ServerlessSpark Node Parameters	The runtime parameters for the Spark program. The following parameters are supported: DataWorks custom runtime parameters. For more information, see Appendix: DataWorks parameters. Spark built-in property parameters. For more information, see Open-source Spark properties and Custom Spark Conf parameters. Configure the parameters in the following format: `spark.eventLog.enabled : false` . DataWorks automatically adds the parameters to the code that is submitted to Serverless Spark in the following format: `--conf key=value`. Note DataWorks lets you configure global Spark parameters for each module at the workspace level. You can also set the priority of these global parameters over module-specific parameters. For more information, see Configure global Spark parameters.
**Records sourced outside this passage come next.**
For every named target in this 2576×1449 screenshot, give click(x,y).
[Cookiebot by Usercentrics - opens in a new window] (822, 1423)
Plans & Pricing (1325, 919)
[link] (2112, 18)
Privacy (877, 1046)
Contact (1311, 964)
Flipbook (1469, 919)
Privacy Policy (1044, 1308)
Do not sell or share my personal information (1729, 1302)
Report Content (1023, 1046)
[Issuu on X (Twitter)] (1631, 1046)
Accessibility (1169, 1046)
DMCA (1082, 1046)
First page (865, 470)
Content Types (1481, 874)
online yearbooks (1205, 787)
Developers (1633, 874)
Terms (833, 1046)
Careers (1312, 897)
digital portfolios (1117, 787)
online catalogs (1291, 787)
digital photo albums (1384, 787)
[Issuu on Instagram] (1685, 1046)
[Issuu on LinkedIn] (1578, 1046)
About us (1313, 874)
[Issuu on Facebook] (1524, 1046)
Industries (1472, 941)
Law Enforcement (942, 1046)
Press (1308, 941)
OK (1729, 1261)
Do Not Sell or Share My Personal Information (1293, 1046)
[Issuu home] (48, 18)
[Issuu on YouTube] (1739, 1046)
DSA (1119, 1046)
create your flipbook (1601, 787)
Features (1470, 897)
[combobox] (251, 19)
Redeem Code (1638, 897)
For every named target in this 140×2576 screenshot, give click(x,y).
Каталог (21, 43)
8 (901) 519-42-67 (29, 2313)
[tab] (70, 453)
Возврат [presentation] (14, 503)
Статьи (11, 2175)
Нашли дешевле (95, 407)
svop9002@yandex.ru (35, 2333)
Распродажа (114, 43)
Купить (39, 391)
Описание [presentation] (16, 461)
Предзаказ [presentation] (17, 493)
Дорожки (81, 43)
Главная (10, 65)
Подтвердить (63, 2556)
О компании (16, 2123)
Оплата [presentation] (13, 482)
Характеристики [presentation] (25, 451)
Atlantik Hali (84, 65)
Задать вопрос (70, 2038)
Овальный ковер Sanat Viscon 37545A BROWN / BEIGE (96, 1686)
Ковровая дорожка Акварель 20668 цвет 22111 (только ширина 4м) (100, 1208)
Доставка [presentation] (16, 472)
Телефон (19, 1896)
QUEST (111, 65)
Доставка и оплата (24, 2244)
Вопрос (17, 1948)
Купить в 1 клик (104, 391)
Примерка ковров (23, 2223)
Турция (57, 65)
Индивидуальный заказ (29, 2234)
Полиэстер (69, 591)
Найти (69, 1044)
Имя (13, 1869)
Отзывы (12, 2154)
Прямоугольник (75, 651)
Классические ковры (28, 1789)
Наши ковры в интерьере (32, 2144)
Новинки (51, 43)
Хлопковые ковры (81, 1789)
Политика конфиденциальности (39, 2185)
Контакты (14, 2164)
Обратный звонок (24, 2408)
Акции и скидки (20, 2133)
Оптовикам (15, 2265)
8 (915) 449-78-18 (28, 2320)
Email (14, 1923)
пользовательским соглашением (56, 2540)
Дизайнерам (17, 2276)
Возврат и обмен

On the toolbar of the node editor, click Run.
Important
Before you publish, you must synchronize the ServerlessSpark Node Parameters from the Run Configuration to the ServerlessSpark Node Parameters for the Scheduling.

Next steps

Schedule a node: If a node in the project folder needs to run periodically, you can set the Scheduling Policies and configure scheduling properties in the Scheduling section on the right side of the node page.
Publish a node: If the task needs to run in the production environment, click the icon to publish the task. A node in the project folder runs on a schedule only after it is published to the production environment.
Node O&M: After you publish the task, you can view the status of the auto triggered task in the Operation Center. For more information, see Get started with Operation Center.

References

Appendix: DataWorks parameters

Parameter

Description

SERVERLESS_QUEUE_NAME

Specifies the resource queue to which the task is submitted. By default, tasks are submitted to the Default Resource Queue that is configured for the cluster in the Cluster Management section of the Management Center. If you require resource isolation and management, you can add queues. For more information, see Manage resource queues.

Configuration methods:

Specify the resource queue by setting node parameters.
Specify the resource queue by configuring global Spark parameters.

Command	Description
`class`	The main class of the task in the compiled JAR package. In this example, the main class is `org.apache.spark.examples.SparkPi`.